Task brief: Output the records below verbatim, minus the pictures.

Input:
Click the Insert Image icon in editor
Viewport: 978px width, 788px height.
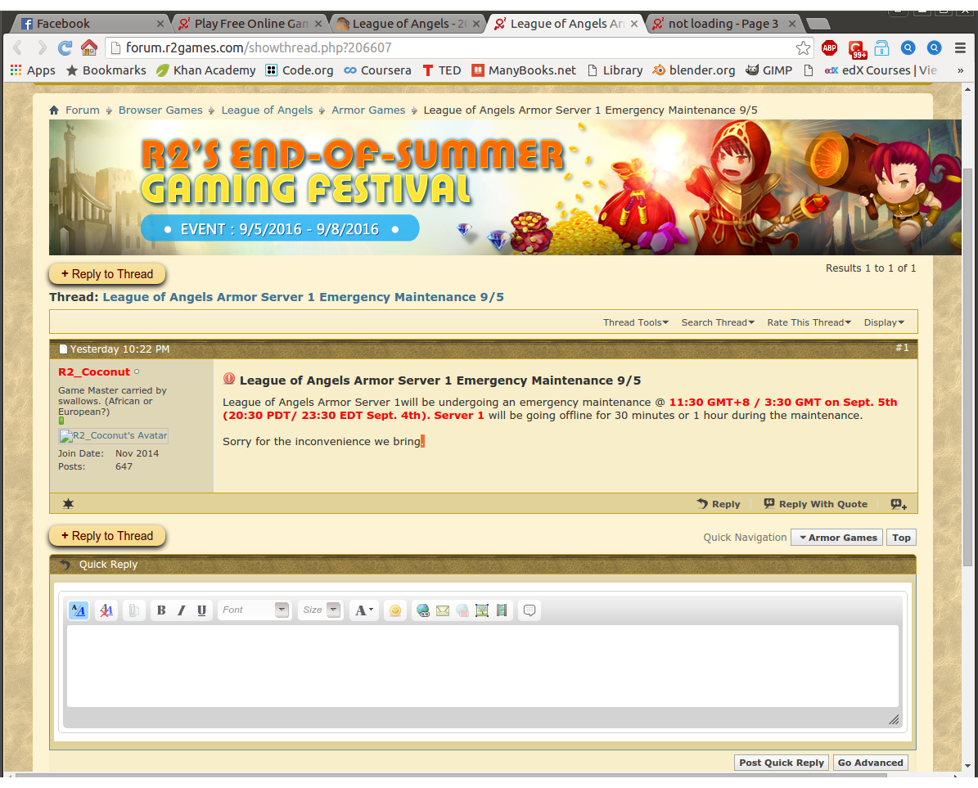click(482, 610)
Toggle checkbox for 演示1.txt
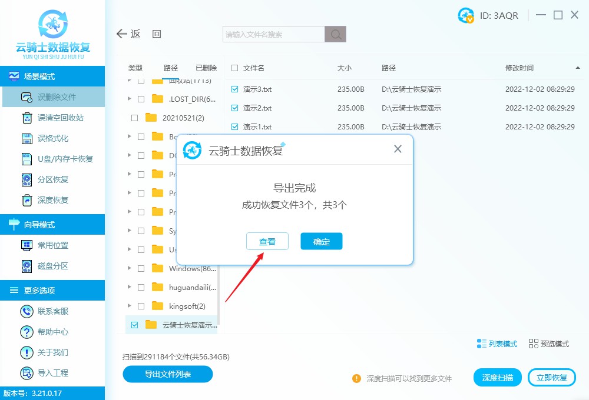The width and height of the screenshot is (589, 400). click(235, 127)
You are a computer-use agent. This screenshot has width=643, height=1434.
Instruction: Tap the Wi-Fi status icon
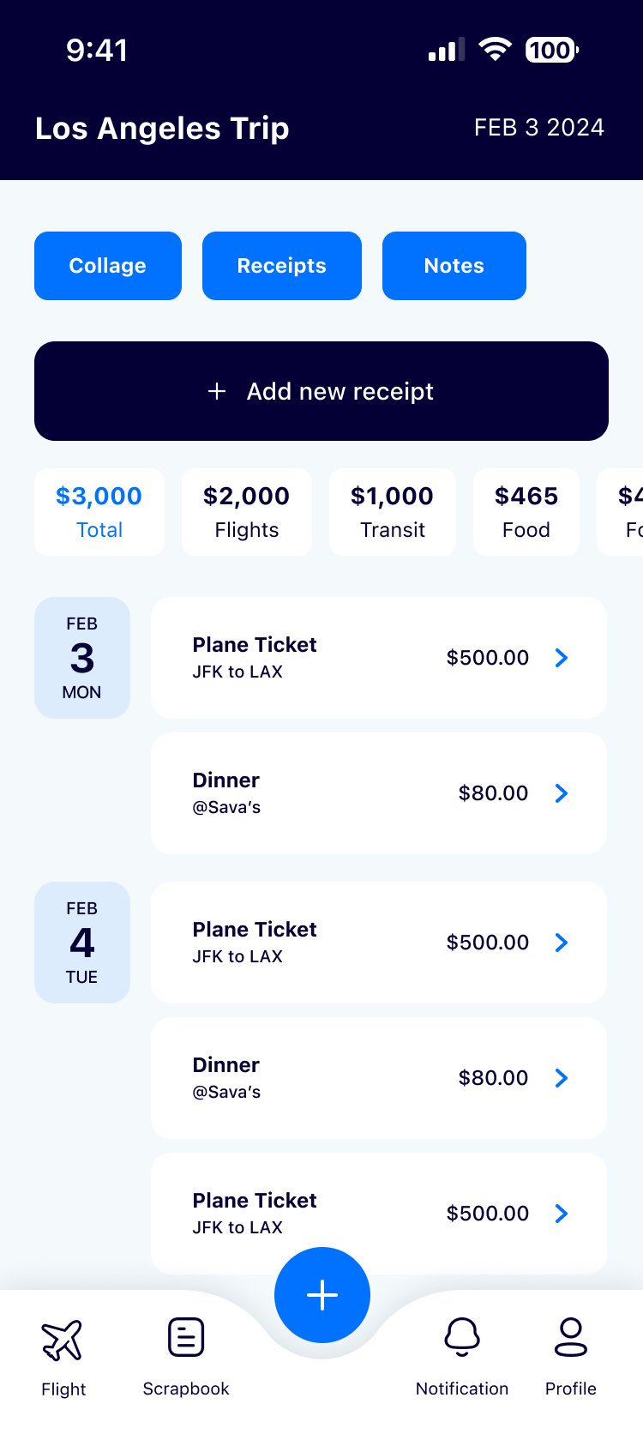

Answer box:
Click the Insert Image icon in editor
Viewport: 978px width, 788px height.
click(482, 610)
Toggle checkbox for 演示1.txt
The width and height of the screenshot is (589, 400). click(235, 127)
You are a computer-use agent. This screenshot has width=643, height=1434.
Instruction: Tap the Wi-Fi status icon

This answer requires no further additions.